Bone marrow stem cells treat skin, lung diseases
Aug. 12: In two groundbreaking studies published on Wednesday, doctors have used stem cells from bone marrow to help heal children with a killer skin disease, and to repair injured lungs.
Researchers led by University of Minnesota doctors, Dr John Wagner and Dr Jakub Tolar, used bone marrow stem cells to treat children with a rare genetic skin disorder called recessive dystrophic epidermolysis bullosa (RDEB).
The study was the first to show that bone marrow stem cells can be used to treat diseases affecting the skin and upper gastrointestinal tract, and alter the course of epidermolysis bullosa (EB), which causes skin to blister and scrape off with the slightest rub or bump — and for which there is no cure.
EB can also affect the lining of the mouth and esophagus, as well as the skin, and makes activities that many children take for granted, such as eating, painful.

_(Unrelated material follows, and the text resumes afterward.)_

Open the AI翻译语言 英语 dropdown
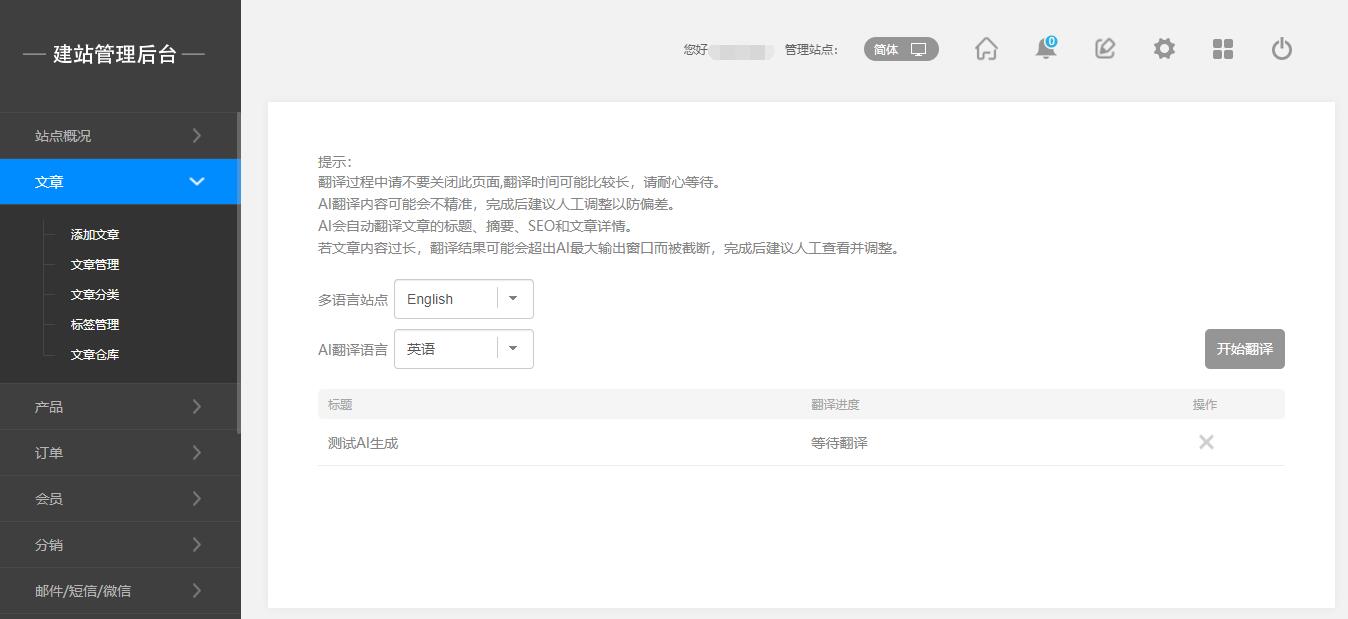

Seven children were enrolled in the trial which ran from 2007 to 2009. One child died before doctors could transplant healthy bone marrow stem cells, and another died six months after the transplant.
But the remaining five were all better, Dr Tolar said. “We have been able to show that they produce the all-important collagen 7 in their skin,” he said. Collagen 7, a protein that keeps layers of skin “glued” to each other and to the body, is missing in EB sufferers.
Although the children still have residual wounds on their skin, which means they have not been cured, the treatment had given them a new lease on life.